### Exercise brief
Reproduce word for word the stretch of the material from the line containing "MSI Monitore (100, 955)" through the line containing "Nutzungsbedingungen (452, 2525)", with both of those lines included.

Data listing
* start *
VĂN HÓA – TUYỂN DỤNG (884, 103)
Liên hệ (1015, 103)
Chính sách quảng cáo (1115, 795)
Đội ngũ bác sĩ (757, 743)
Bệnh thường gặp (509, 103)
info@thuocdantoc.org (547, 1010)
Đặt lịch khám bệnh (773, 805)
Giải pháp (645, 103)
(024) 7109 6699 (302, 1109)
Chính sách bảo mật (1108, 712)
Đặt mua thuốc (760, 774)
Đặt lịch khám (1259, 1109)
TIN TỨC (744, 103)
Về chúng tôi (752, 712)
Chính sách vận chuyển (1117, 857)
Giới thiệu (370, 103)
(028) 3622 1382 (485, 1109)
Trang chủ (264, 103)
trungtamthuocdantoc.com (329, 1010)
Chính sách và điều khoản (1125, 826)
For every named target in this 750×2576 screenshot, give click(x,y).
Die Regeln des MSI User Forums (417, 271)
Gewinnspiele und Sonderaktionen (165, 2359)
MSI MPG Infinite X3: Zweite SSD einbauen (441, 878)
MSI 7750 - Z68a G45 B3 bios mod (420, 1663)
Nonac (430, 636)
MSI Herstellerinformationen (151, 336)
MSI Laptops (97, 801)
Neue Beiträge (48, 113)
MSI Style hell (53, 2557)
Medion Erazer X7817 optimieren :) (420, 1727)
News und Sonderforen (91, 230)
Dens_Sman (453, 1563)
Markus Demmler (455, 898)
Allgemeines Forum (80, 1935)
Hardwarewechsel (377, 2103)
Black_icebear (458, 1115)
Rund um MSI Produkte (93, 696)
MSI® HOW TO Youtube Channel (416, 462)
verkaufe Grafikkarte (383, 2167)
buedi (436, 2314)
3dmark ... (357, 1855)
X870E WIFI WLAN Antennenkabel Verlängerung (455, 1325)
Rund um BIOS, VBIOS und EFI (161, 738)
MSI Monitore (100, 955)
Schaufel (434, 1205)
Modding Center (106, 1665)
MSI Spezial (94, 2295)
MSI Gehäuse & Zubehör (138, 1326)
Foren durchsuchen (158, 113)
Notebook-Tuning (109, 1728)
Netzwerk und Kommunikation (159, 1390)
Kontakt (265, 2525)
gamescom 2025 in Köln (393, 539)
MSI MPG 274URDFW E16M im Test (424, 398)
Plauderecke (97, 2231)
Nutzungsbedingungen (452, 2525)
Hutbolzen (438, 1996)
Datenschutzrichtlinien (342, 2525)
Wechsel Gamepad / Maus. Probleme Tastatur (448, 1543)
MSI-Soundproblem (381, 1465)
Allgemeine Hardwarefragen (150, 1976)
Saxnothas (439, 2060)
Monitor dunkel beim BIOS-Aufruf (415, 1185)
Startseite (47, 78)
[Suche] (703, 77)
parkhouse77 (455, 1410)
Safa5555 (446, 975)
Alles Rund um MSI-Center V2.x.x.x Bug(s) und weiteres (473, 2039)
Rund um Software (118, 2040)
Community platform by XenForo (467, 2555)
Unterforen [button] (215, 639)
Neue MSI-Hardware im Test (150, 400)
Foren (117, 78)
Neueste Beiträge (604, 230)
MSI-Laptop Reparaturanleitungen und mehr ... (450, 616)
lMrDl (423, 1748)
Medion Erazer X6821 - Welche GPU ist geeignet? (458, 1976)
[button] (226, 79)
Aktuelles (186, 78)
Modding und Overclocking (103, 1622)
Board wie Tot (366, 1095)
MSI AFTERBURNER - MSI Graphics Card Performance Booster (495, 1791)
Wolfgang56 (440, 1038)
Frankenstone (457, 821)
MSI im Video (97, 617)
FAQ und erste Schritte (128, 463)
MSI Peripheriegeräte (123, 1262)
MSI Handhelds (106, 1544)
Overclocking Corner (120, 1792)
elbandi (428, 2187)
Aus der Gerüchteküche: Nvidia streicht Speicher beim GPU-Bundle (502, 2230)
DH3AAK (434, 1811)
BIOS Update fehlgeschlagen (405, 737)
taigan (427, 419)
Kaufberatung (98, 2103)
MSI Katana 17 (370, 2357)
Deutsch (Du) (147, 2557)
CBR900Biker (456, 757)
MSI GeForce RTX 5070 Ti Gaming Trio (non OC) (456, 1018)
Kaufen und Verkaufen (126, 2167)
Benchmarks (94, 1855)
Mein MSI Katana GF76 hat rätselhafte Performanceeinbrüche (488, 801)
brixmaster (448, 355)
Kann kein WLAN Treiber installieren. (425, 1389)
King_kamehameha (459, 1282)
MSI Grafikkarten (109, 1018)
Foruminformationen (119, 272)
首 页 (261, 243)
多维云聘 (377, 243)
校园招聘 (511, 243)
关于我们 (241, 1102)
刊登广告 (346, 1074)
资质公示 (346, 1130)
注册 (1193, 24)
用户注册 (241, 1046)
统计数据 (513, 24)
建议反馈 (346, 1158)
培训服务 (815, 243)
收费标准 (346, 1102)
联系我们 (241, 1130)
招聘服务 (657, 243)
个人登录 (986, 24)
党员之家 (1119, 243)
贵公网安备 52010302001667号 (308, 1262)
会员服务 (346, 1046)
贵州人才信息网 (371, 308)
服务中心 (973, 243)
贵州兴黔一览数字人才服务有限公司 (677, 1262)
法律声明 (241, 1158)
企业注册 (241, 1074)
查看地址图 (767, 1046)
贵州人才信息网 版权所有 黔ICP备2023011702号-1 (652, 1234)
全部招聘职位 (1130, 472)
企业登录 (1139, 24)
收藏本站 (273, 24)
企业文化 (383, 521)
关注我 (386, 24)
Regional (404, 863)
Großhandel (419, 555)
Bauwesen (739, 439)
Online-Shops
* end *
### Response below
MSI Monitore (100, 955)
Schaufel (434, 1205)
Modding Center (106, 1665)
MSI Spezial (94, 2295)
MSI Gehäuse & Zubehör (138, 1326)
Foren durchsuchen (158, 113)
Notebook-Tuning (109, 1728)
Netzwerk und Kommunikation (159, 1390)
Kontakt (265, 2525)
gamescom 2025 in Köln (393, 539)
MSI MPG 274URDFW E16M im Test (424, 398)
Plauderecke (97, 2231)
Nutzungsbedingungen (452, 2525)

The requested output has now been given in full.